Assuming the 0 rule:
First prize: 1/2 chance of getting it right
Second prize: 1/6 chance of getting it right
Third prize: 1/24 chance of getting it right

1/2 + 1/6 + 1/24 = 17/24 = 70.83%

Not Assuming the 0 rule:
First prize: 1/6 chance of getting it right
Second prize: 1/24 chance of getting it right
Third prize: 1/120 chance of getting it right

1/6 + 1/24 + 1/120 = 26/120 = 21.67%

You can't add them, you have to multiply.

That's like saying theres a 100% chance of tossing a coin two times and having it land on heads both times.

1/2 + 1/2 = 2/2 = 100%

[Cyclone]

You're wrong.  Probability is nothing more than the ratio of the number of favorable outcomes to the number of possible outcomes.  Randomness has nothing to do with it.  A contestant knowing the zero rule increases the probability of success, since the number of possible prices (the denominator) decreases.  Knowing that the car's prices doesn't start with a 6 further increases the probability of success, again by reducing the denominator.

For a more simple example, consider Millionaire.  If a contestant rules out one of the options and makes a random guess, doesn't that contestant's probability of success change from 1/4 to 1/3?

I've seen contestants do this.  That turns out to be the correct answer.  So no, the probability is still 25% therein.

Cyclone

[Rusty]

You can't add them, you have to multiply.

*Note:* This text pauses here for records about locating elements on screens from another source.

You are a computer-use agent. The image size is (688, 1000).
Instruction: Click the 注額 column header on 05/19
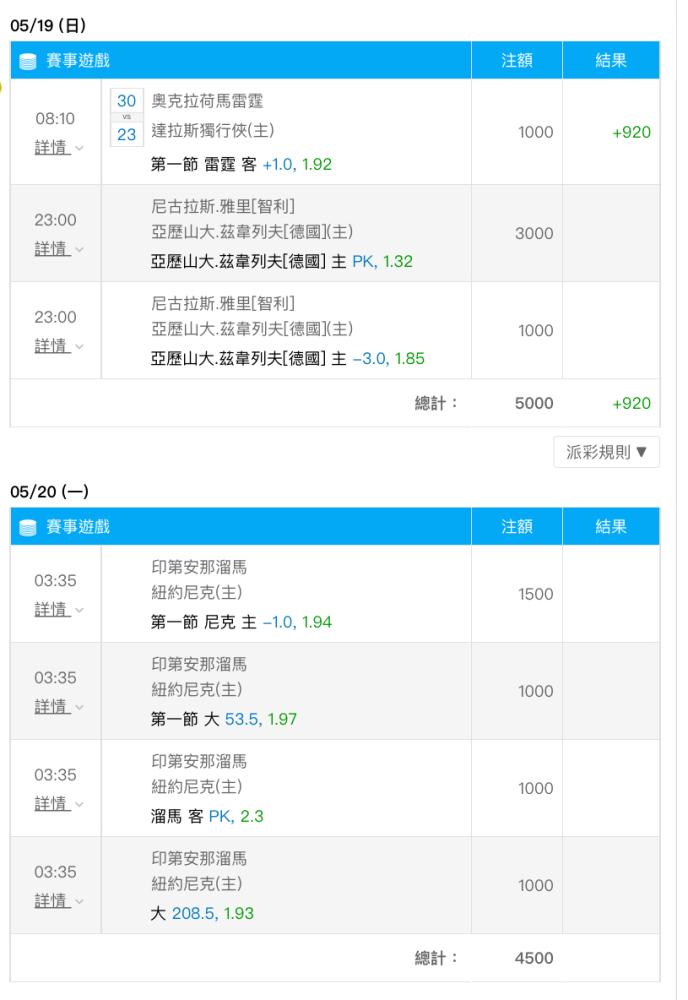(516, 61)
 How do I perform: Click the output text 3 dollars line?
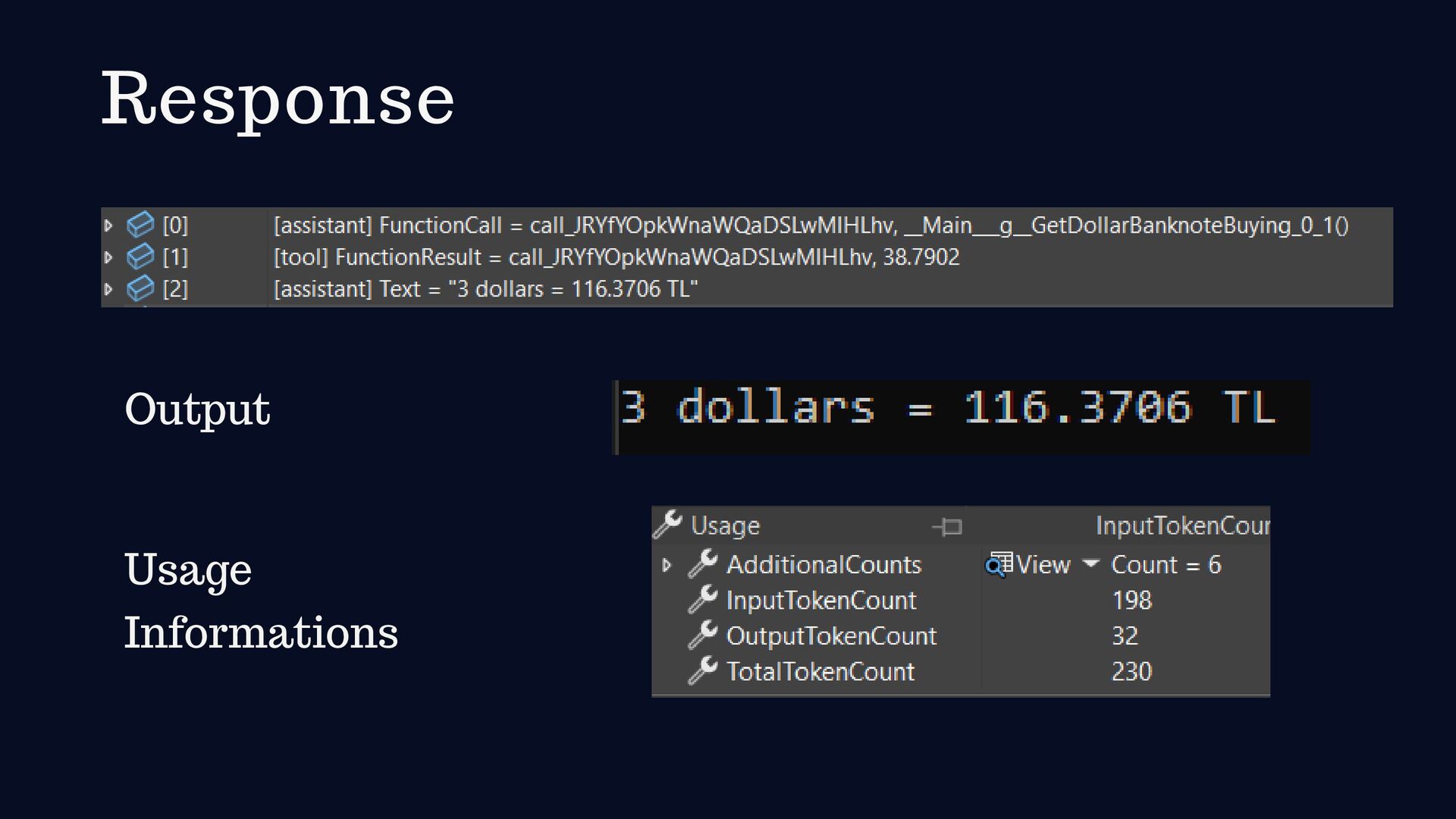[948, 408]
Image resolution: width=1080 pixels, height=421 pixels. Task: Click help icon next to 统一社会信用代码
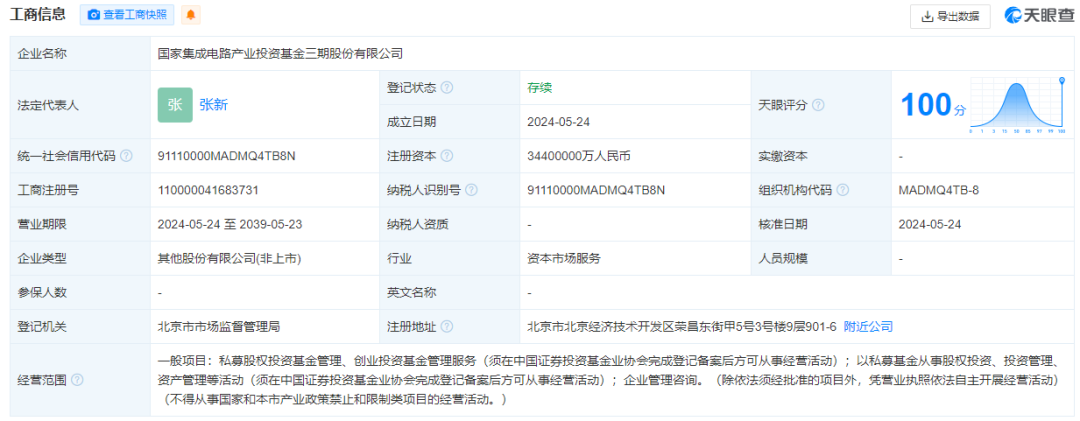pyautogui.click(x=127, y=156)
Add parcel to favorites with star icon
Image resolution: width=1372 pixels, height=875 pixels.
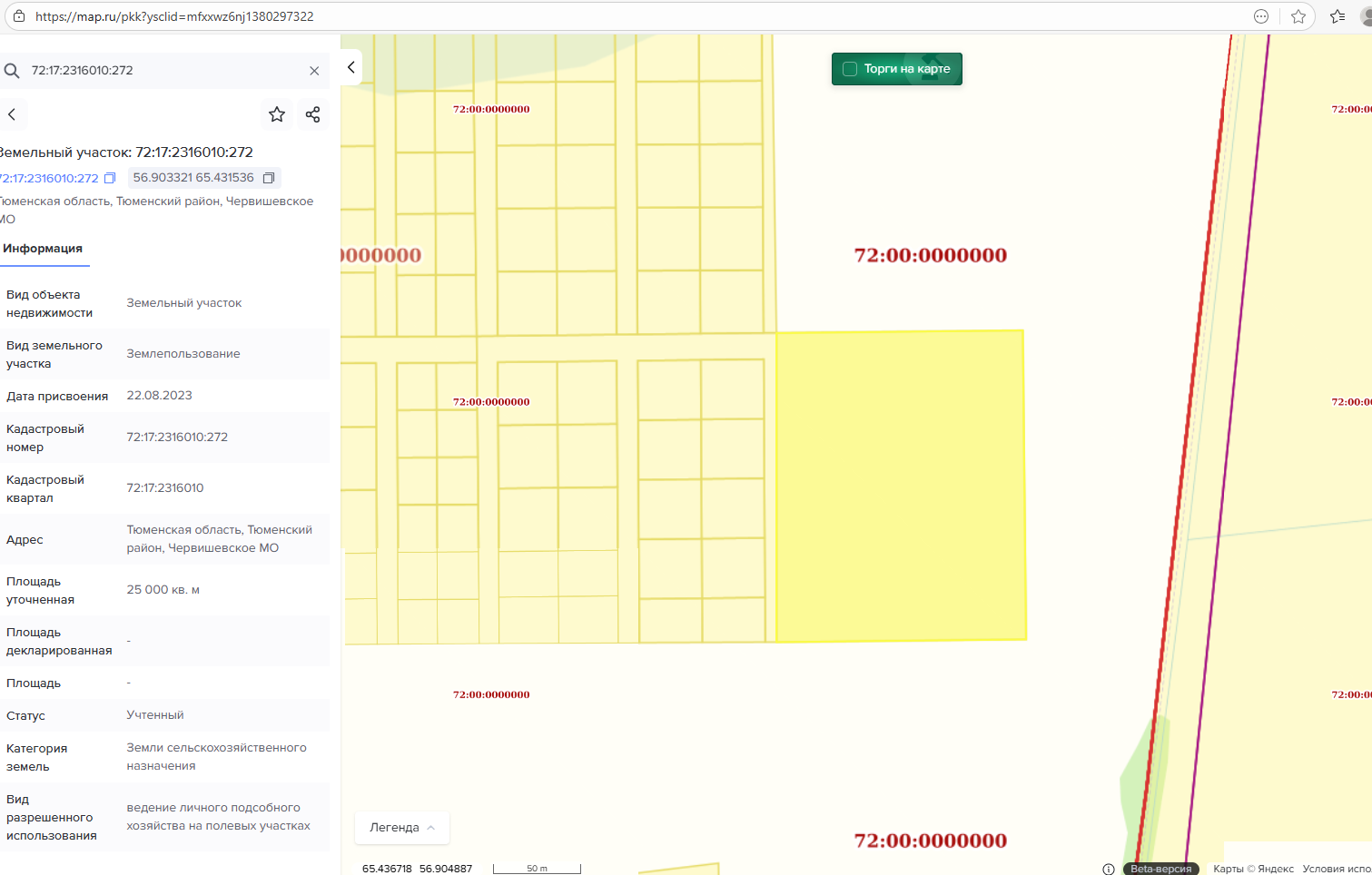click(x=277, y=114)
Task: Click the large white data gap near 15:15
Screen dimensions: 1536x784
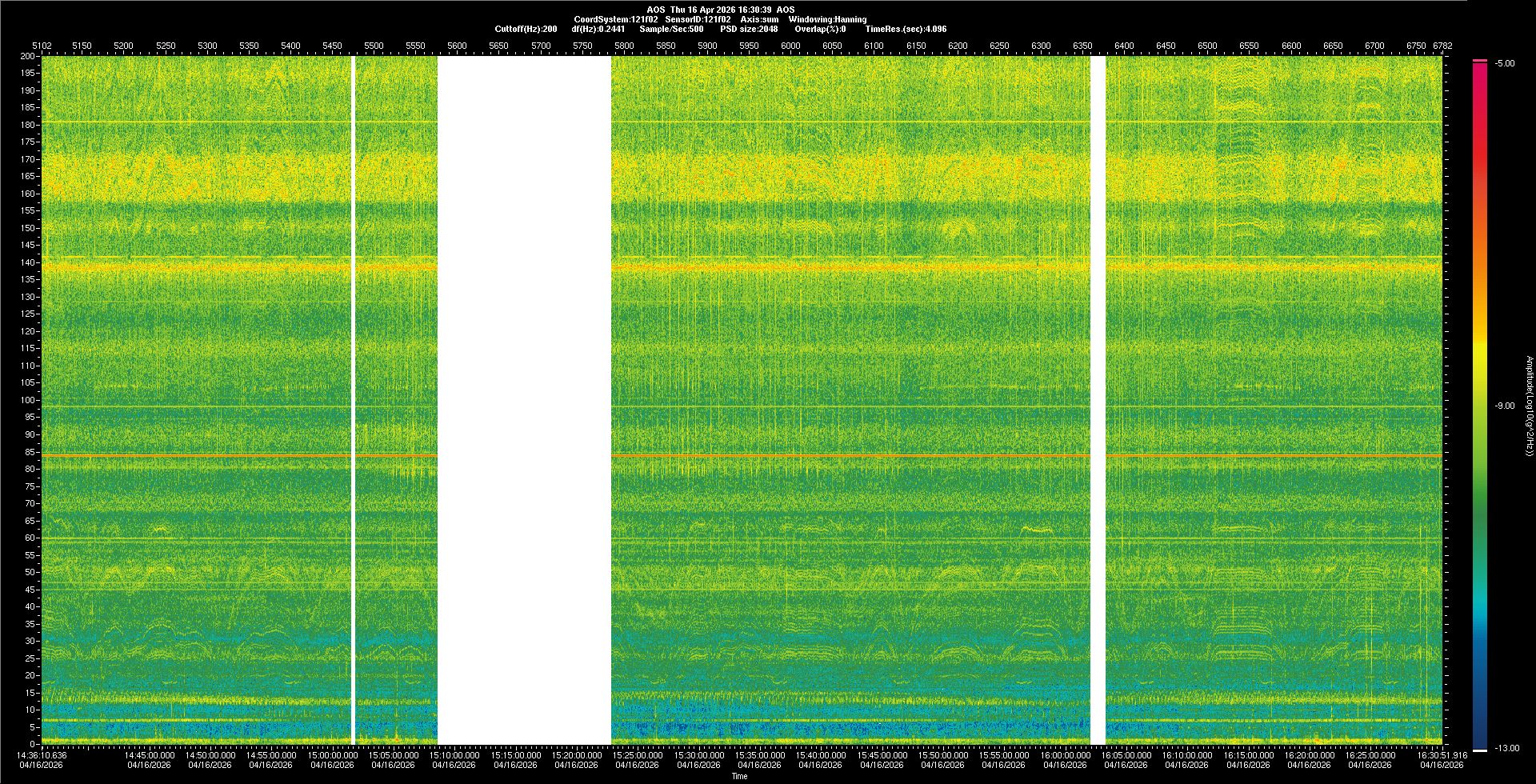Action: click(524, 400)
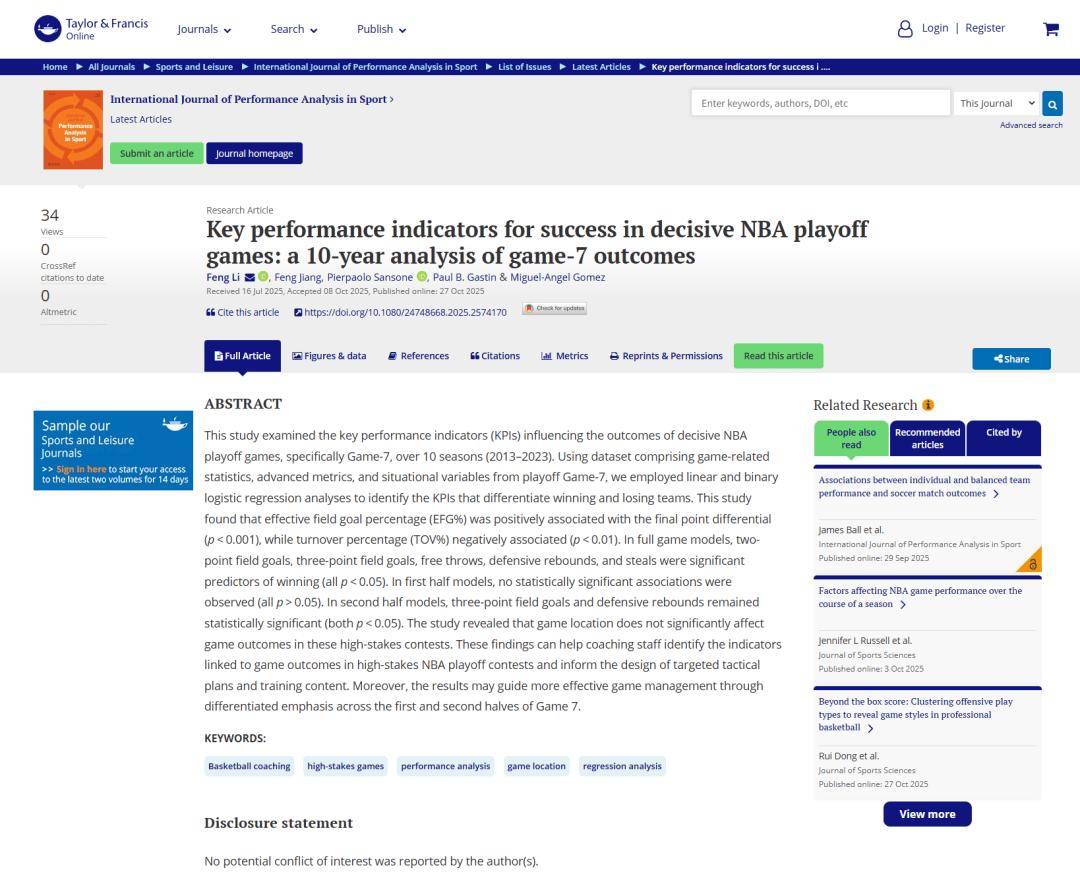Click the Submit an article button
The height and width of the screenshot is (876, 1080).
click(156, 153)
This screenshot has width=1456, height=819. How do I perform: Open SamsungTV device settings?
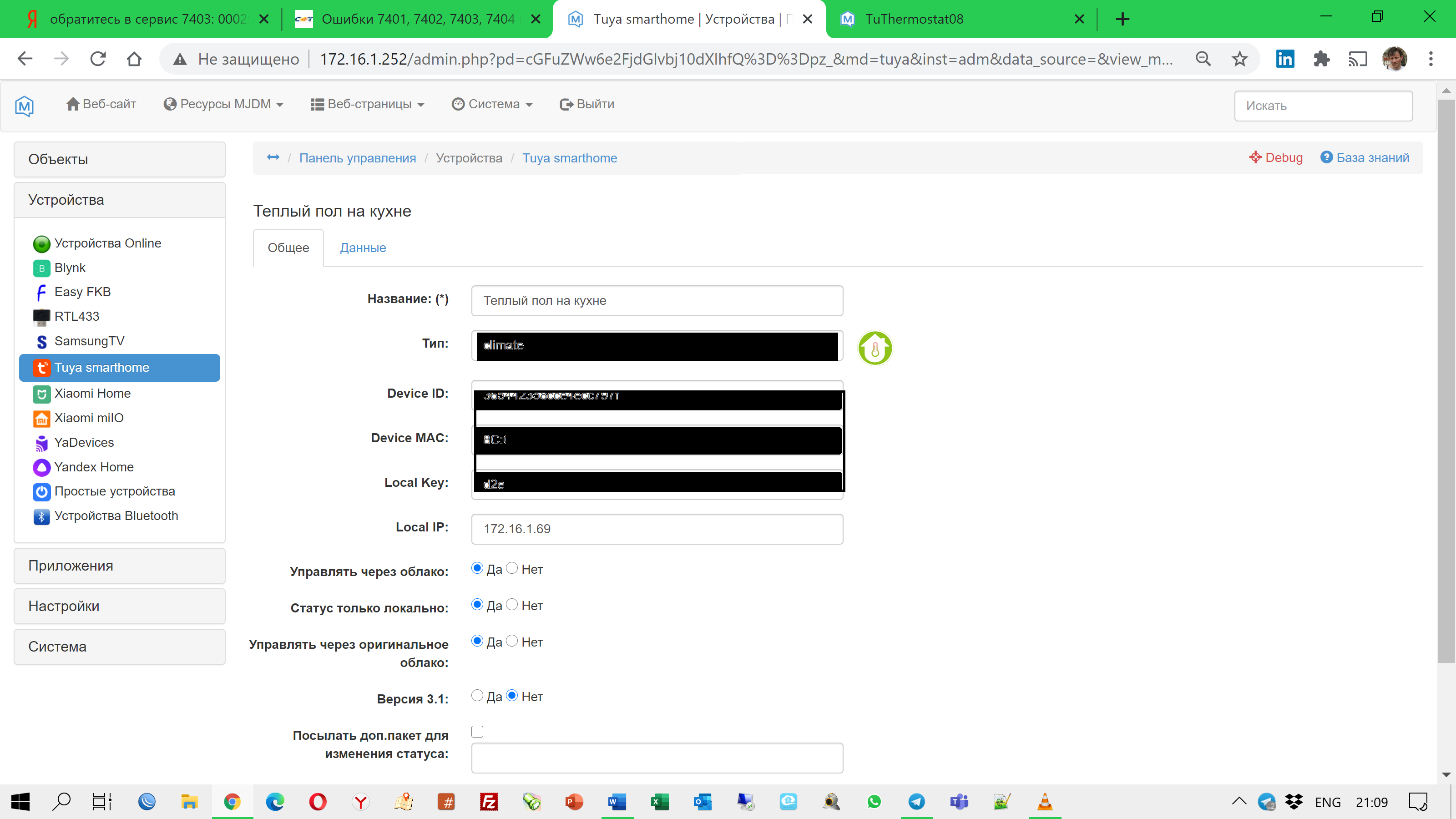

That's like saying theres a 100% chance of tossing a coin two times and having it land on heads both times.

1/2 + 1/2 = 2/2 = 100%

It's been a while since I've done these, but would Ten Chances fall under the heading of geometric distribution?  Anyone who's looked at such things recently might want to give it a shot, otherwise I'll hit it after dinner (and 60 Minutes).